A.P.E is pleased to present Ordinary Devotion, an exhibition of new photographs by Martha Fleming-Ives. Taken during the artist’s first year of motherhood and her daughter’s infancy, Ordinary Devotion depicts her early experiences as a mother through images of her growing child, her changing body, and the domestic space immediately surrounding them. Over the past several years, Fleming-Ives’ photographic practice has focused upon unflinching portraits of members of her family, at times capturing vulnerable periods of transition and growth. Here, Fleming-Ives turns her lens to herself, identifying the mother-child relationship as a familial point of origin. Taking its title from English pediatrician and psychoanalyst D.W. Winnicott’s statement that an “ordinary devoted mother”—present rather than perfect—is enough for the healthy development of a child, Fleming-Ives’ series acts as a negotiation between the seemingly opposite mundane tasks of daily life tending to an infant and the blissful, often spiritual, sensuality present in caring for a new child.

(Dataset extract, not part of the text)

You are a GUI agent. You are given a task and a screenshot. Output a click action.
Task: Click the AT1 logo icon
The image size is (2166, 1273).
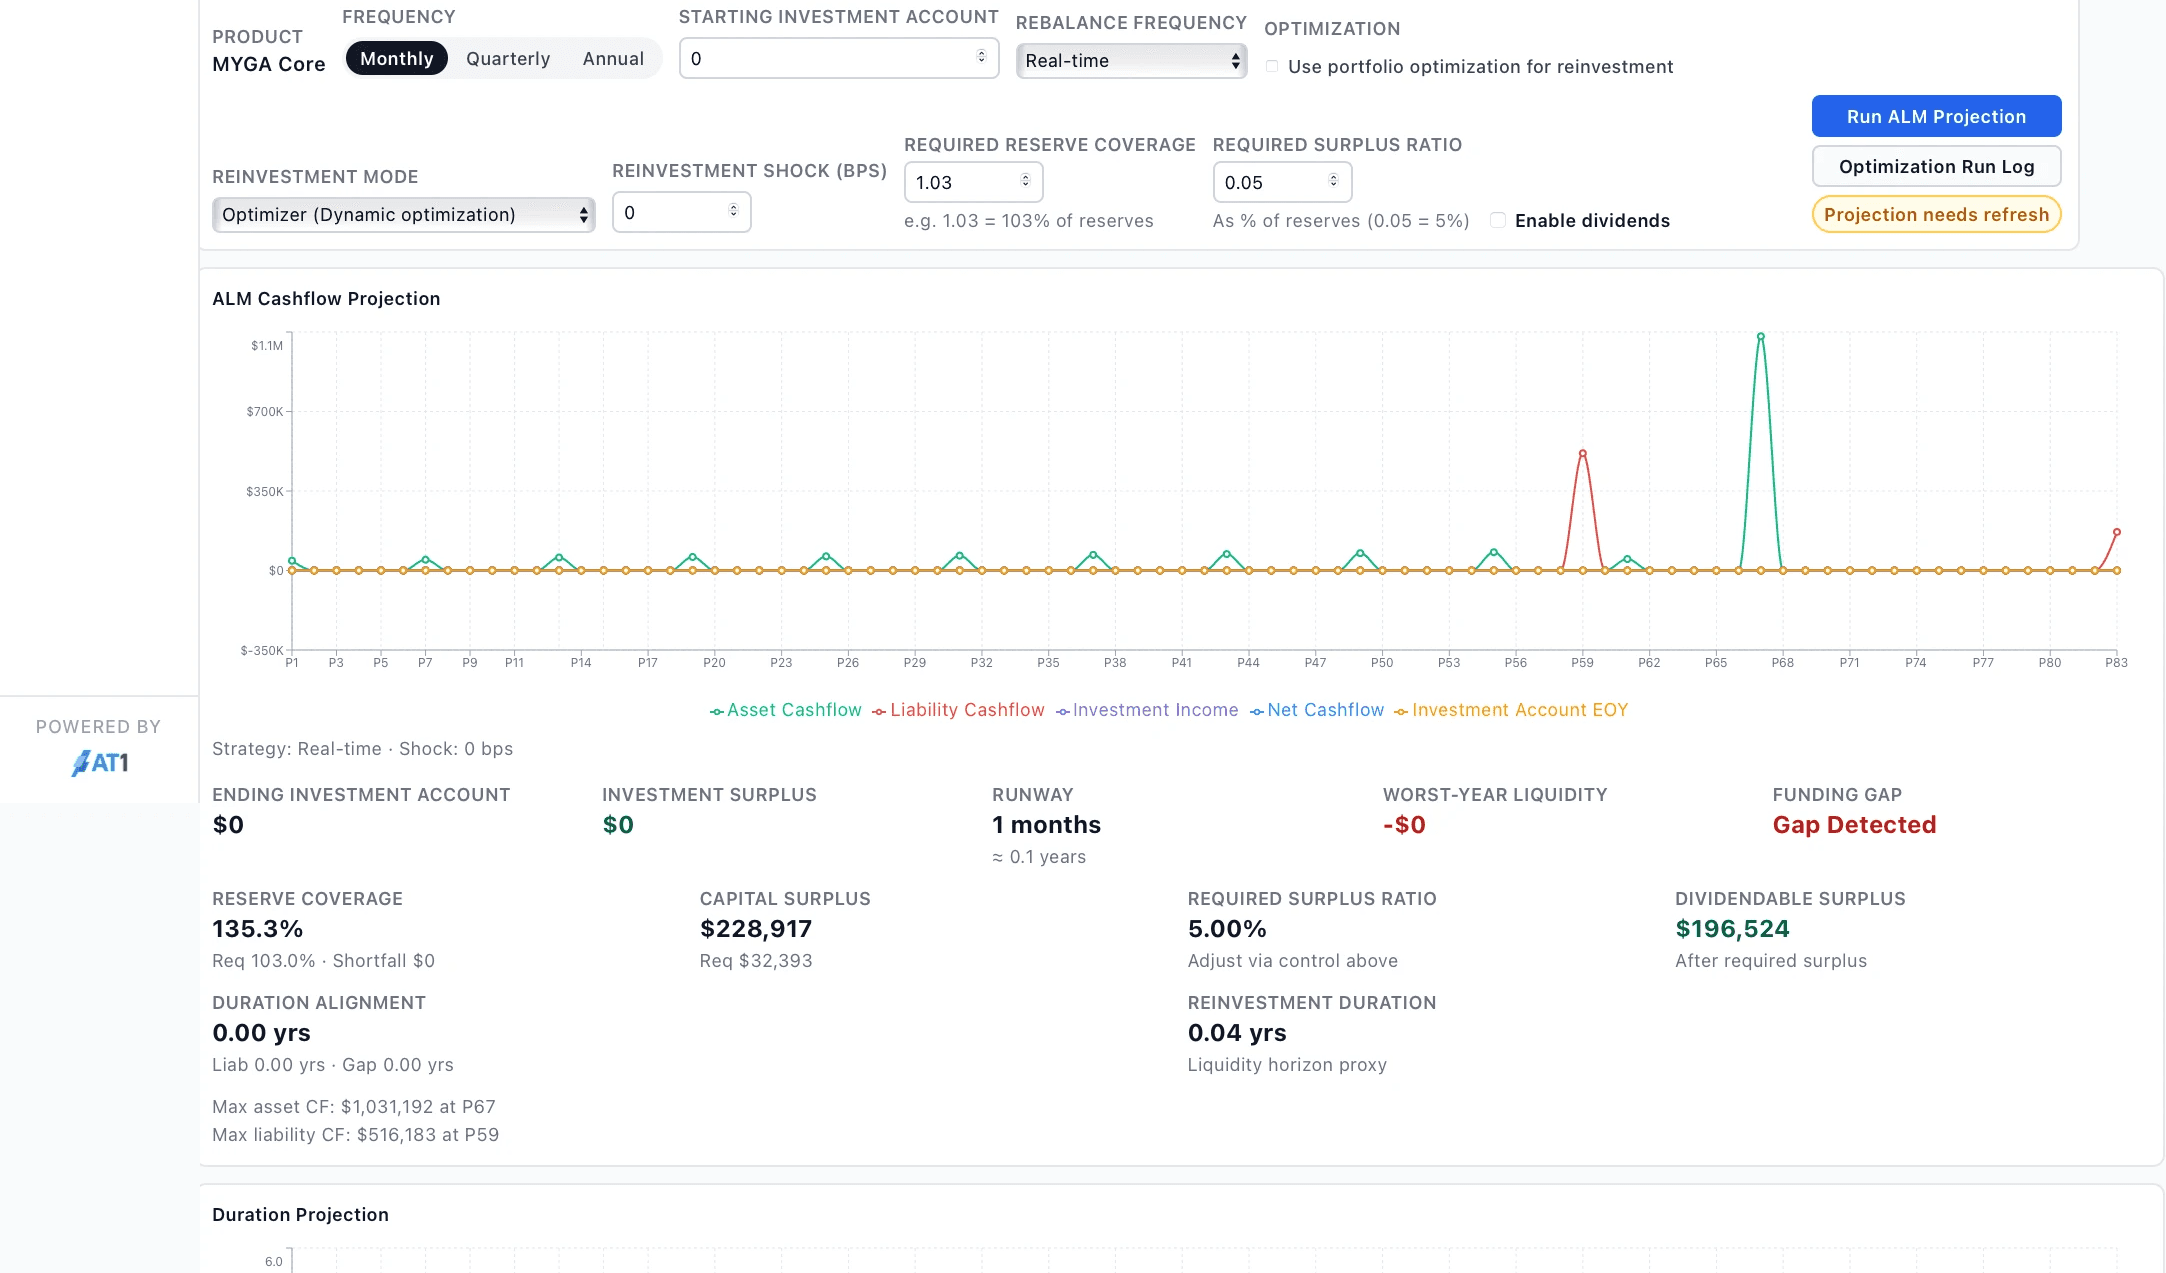pyautogui.click(x=99, y=763)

Fleming-Ives’ photographs, taken with a medium format film camera, are largely confined to a quiet and still apartment, often cast with squares of warm afternoon light, and defined by objects relating both to a child’s development—rainbow toys strewn about the floor—and a mother’s—a guide to labor and childbirth entitled Birth. The conversion of the domestic space to studio by necessity speaks to the heightened sense of isolation and alienation a new mother can feel towards the outside world and in her new role as round-the-clock care-taker. Fleming-Ives portrays both blissful interactions with her child alongside physiological stresses of post-pregnancy, and demonstrates motherhood as practiced and learned over time, rather than automatic and immediate upon a child’s birth. Layering meanings of “women’s work”—that of mother and that of artist—Fleming-Ives steps into the latter to illuminate the former, expanding the art historical theme of motherhood to include its effect on female identity, while newly exploring her own negotiation between the two roles. This idea is perhaps best articulated in the work Motherhood: The Reference Library, a shelf containing a collection of books that question what motherhood means to those who define themselves as mothers, and were meaningful to the artist while making this project.
Martha Fleming-Ives was born in 1983 and grew up in Northampton, MA. Her work has been exhibited at Silver Eye Center for Photography, Center for Photography at Woodstock, John Michael Kohler Arts Center, and Griffin Museum of Photography. She currently teaches in the Honors Program at the School of Visual Arts, NY, and is working on her first book of photographs with German publisher Kehrer Verlag.